■ The task ■
The records below must be transcribed exactly.

Segment Start: Provided records

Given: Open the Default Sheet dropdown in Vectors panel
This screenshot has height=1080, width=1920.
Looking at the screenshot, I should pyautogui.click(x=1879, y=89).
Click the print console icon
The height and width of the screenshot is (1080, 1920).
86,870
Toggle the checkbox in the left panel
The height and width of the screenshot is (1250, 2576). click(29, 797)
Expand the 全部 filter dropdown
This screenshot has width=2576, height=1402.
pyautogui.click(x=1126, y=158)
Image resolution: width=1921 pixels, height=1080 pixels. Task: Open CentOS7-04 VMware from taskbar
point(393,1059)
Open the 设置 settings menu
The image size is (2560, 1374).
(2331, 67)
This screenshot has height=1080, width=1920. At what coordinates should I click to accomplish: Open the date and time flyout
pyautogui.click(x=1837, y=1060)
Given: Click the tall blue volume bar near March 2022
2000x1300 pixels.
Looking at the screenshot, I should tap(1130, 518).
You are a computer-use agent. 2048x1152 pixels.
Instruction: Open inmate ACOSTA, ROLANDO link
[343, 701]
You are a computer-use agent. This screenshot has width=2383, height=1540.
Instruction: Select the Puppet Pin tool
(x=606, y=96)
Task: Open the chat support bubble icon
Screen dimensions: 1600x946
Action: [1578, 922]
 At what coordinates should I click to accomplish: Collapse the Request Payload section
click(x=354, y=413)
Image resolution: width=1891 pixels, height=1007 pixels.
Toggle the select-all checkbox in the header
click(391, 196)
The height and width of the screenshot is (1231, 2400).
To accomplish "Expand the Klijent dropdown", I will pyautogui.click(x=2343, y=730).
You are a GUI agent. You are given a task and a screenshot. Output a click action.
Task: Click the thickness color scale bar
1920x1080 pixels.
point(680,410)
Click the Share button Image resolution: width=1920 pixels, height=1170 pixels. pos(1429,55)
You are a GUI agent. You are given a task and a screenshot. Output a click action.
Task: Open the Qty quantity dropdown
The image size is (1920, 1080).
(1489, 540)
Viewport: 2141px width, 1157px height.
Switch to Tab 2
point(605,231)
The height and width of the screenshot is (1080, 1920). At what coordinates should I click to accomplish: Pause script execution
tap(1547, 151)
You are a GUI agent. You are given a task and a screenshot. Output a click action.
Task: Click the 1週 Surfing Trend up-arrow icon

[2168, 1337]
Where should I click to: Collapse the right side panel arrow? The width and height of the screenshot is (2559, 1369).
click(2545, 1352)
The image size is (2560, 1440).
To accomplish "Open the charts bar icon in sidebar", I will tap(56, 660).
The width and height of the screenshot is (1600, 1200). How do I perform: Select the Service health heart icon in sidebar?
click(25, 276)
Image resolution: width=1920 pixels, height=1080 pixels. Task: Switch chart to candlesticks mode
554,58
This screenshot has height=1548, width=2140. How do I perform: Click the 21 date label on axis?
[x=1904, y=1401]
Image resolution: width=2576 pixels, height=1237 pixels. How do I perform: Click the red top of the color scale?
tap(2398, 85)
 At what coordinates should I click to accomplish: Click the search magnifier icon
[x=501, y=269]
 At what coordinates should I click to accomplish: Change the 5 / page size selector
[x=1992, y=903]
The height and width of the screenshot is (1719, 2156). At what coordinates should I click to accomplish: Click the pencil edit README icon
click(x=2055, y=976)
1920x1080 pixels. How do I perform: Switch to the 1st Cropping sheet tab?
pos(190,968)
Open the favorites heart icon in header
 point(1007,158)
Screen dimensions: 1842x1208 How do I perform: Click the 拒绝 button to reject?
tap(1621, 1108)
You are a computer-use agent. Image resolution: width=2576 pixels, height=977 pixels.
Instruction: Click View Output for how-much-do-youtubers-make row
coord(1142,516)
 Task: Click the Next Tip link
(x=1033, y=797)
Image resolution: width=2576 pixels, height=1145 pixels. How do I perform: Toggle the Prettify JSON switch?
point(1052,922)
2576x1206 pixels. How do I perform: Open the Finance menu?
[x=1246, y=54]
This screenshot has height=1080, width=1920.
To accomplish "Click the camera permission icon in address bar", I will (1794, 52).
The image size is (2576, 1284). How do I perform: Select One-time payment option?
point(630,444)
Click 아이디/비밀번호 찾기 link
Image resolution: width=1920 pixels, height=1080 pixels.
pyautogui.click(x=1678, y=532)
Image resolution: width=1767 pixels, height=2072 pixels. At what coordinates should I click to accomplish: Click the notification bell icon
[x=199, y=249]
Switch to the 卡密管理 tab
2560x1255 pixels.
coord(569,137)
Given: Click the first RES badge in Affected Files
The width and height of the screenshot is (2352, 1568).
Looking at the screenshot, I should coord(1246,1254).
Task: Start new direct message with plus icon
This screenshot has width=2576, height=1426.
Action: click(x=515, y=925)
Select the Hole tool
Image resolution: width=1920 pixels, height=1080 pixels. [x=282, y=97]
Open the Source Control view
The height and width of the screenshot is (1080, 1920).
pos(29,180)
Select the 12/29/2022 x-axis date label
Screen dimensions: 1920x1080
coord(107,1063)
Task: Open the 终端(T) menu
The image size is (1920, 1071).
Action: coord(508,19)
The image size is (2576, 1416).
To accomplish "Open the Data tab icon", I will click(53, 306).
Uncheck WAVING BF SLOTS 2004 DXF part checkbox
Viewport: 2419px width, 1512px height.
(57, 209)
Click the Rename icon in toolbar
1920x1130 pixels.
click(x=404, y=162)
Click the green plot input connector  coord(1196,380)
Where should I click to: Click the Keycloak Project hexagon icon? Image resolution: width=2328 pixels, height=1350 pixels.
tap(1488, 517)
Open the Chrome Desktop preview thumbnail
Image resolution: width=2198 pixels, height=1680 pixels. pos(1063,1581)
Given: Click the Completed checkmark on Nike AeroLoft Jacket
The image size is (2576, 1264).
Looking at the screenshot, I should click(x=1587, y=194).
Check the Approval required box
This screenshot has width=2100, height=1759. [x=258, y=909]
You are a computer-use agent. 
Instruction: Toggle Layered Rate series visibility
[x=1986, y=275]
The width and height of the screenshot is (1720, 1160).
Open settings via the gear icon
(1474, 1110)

Segment End: Provided records

■ Output for this task ■
Given: Open the Default Sheet dropdown in Vectors panel
This screenshot has height=1080, width=1920.
Looking at the screenshot, I should pyautogui.click(x=1879, y=89).
Click the print console icon
The height and width of the screenshot is (1080, 1920).
86,870
Toggle the checkbox in the left panel
The height and width of the screenshot is (1250, 2576). click(29, 797)
Expand the 全部 filter dropdown
This screenshot has width=2576, height=1402.
pyautogui.click(x=1126, y=158)
Image resolution: width=1921 pixels, height=1080 pixels. Task: Open CentOS7-04 VMware from taskbar
point(393,1059)
Open the 设置 settings menu
The image size is (2560, 1374).
(2331, 67)
This screenshot has height=1080, width=1920. At what coordinates should I click to accomplish: Open the date and time flyout
pyautogui.click(x=1837, y=1060)
Given: Click the tall blue volume bar near March 2022
2000x1300 pixels.
Looking at the screenshot, I should tap(1130, 518).
You are a computer-use agent. 2048x1152 pixels.
Instruction: Open inmate ACOSTA, ROLANDO link
[343, 701]
You are a computer-use agent. This screenshot has width=2383, height=1540.
Instruction: Select the Puppet Pin tool
(x=606, y=96)
Task: Open the chat support bubble icon
Screen dimensions: 1600x946
Action: [1578, 922]
 At what coordinates should I click to accomplish: Collapse the Request Payload section
click(x=354, y=413)
Image resolution: width=1891 pixels, height=1007 pixels.
Toggle the select-all checkbox in the header
click(391, 196)
The height and width of the screenshot is (1231, 2400).
To accomplish "Expand the Klijent dropdown", I will pyautogui.click(x=2343, y=730).
You are a GUI agent. You are given a task and a screenshot. Output a click action.
Task: Click the thickness color scale bar
1920x1080 pixels.
point(680,410)
Click the Share button Image resolution: width=1920 pixels, height=1170 pixels. pos(1429,55)
You are a GUI agent. You are given a task and a screenshot. Output a click action.
Task: Open the Qty quantity dropdown
The image size is (1920, 1080).
(1489, 540)
Viewport: 2141px width, 1157px height.
Switch to Tab 2
point(605,231)
The height and width of the screenshot is (1080, 1920). At what coordinates should I click to accomplish: Pause script execution
tap(1547, 151)
You are a GUI agent. You are given a task and a screenshot. Output a click action.
Task: Click the 1週 Surfing Trend up-arrow icon

[2168, 1337]
Where should I click to: Collapse the right side panel arrow? The width and height of the screenshot is (2559, 1369).
click(2545, 1352)
The image size is (2560, 1440).
To accomplish "Open the charts bar icon in sidebar", I will tap(56, 660).
The width and height of the screenshot is (1600, 1200). How do I perform: Select the Service health heart icon in sidebar?
click(25, 276)
Image resolution: width=1920 pixels, height=1080 pixels. Task: Switch chart to candlesticks mode
554,58
This screenshot has height=1548, width=2140. How do I perform: Click the 21 date label on axis?
[x=1904, y=1401]
Image resolution: width=2576 pixels, height=1237 pixels. How do I perform: Click the red top of the color scale?
tap(2398, 85)
 At what coordinates should I click to accomplish: Click the search magnifier icon
[x=501, y=269]
 At what coordinates should I click to accomplish: Change the 5 / page size selector
[x=1992, y=903]
The height and width of the screenshot is (1719, 2156). At what coordinates should I click to accomplish: Click the pencil edit README icon
click(x=2055, y=976)
1920x1080 pixels. How do I perform: Switch to the 1st Cropping sheet tab?
pos(190,968)
Open the favorites heart icon in header
 point(1007,158)
Screen dimensions: 1842x1208 How do I perform: Click the 拒绝 button to reject?
tap(1621, 1108)
You are a computer-use agent. Image resolution: width=2576 pixels, height=977 pixels.
Instruction: Click View Output for how-much-do-youtubers-make row
coord(1142,516)
 Task: Click the Next Tip link
(x=1033, y=797)
Image resolution: width=2576 pixels, height=1145 pixels. How do I perform: Toggle the Prettify JSON switch?
point(1052,922)
2576x1206 pixels. How do I perform: Open the Finance menu?
[x=1246, y=54]
This screenshot has height=1080, width=1920.
To accomplish "Click the camera permission icon in address bar", I will (1794, 52).
The image size is (2576, 1284). How do I perform: Select One-time payment option?
point(630,444)
Click 아이디/비밀번호 찾기 link
Image resolution: width=1920 pixels, height=1080 pixels.
pyautogui.click(x=1678, y=532)
Image resolution: width=1767 pixels, height=2072 pixels. At what coordinates should I click to accomplish: Click the notification bell icon
[x=199, y=249]
Switch to the 卡密管理 tab
2560x1255 pixels.
coord(569,137)
Given: Click the first RES badge in Affected Files
The width and height of the screenshot is (2352, 1568).
Looking at the screenshot, I should coord(1246,1254).
Task: Start new direct message with plus icon
This screenshot has width=2576, height=1426.
Action: click(x=515, y=925)
Select the Hole tool
Image resolution: width=1920 pixels, height=1080 pixels. [x=282, y=97]
Open the Source Control view
The height and width of the screenshot is (1080, 1920).
pos(29,180)
Select the 12/29/2022 x-axis date label
Screen dimensions: 1920x1080
coord(107,1063)
Task: Open the 终端(T) menu
The image size is (1920, 1071).
Action: coord(508,19)
The image size is (2576, 1416).
To accomplish "Open the Data tab icon", I will click(53, 306).
Uncheck WAVING BF SLOTS 2004 DXF part checkbox
Viewport: 2419px width, 1512px height.
(57, 209)
Click the Rename icon in toolbar
1920x1130 pixels.
click(x=404, y=162)
Click the green plot input connector  coord(1196,380)
Where should I click to: Click the Keycloak Project hexagon icon? Image resolution: width=2328 pixels, height=1350 pixels.
tap(1488, 517)
Open the Chrome Desktop preview thumbnail
Image resolution: width=2198 pixels, height=1680 pixels. pos(1063,1581)
Given: Click the Completed checkmark on Nike AeroLoft Jacket
The image size is (2576, 1264).
Looking at the screenshot, I should click(x=1587, y=194).
Check the Approval required box
This screenshot has width=2100, height=1759. [x=258, y=909]
You are a computer-use agent. 
Instruction: Toggle Layered Rate series visibility
[x=1986, y=275]
The width and height of the screenshot is (1720, 1160).
Open settings via the gear icon
(1474, 1110)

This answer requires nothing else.